╭─ DATA PROVIDED

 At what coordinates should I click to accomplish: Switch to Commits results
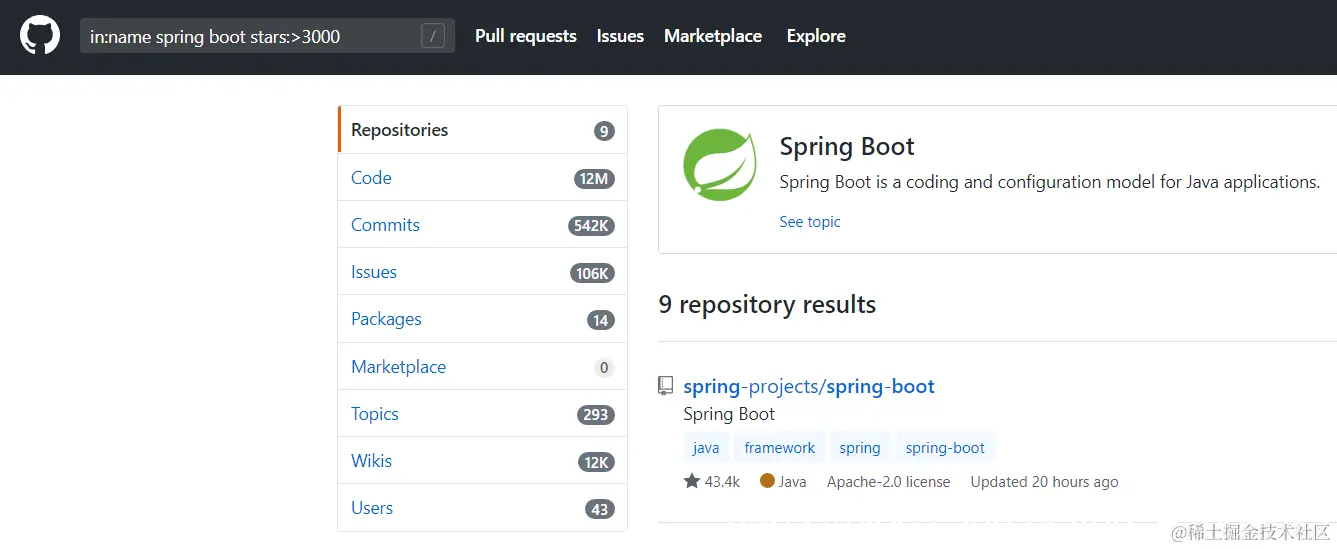coord(385,225)
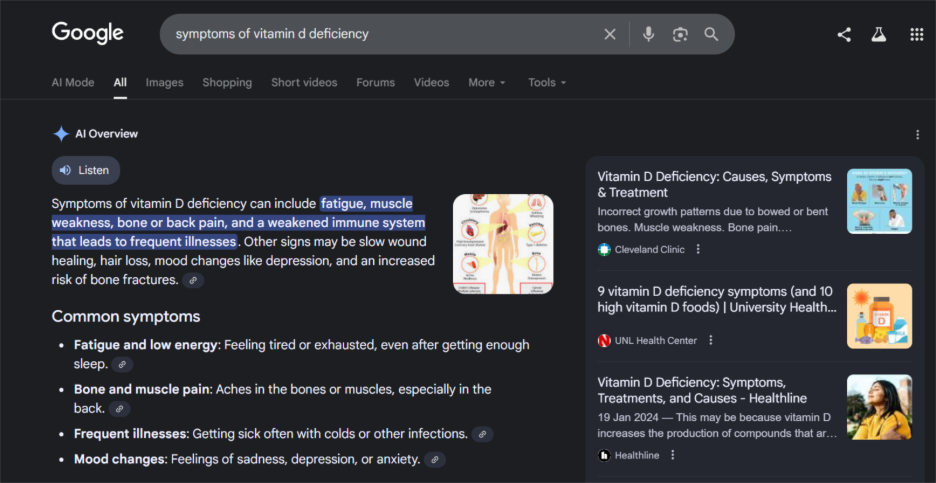The width and height of the screenshot is (936, 483).
Task: Open Search Labs flask icon
Action: pos(879,34)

╰─

#### [EXERCISE REQUIREMENTS]
All of the data should come back exactly as written, but without pictures.

#### [ANSWER AREA]
 At what coordinates should I click to accomplish: Switch to Commits results
coord(385,225)
The width and height of the screenshot is (936, 483).
Task: Open Search Labs flask icon
Action: pos(879,34)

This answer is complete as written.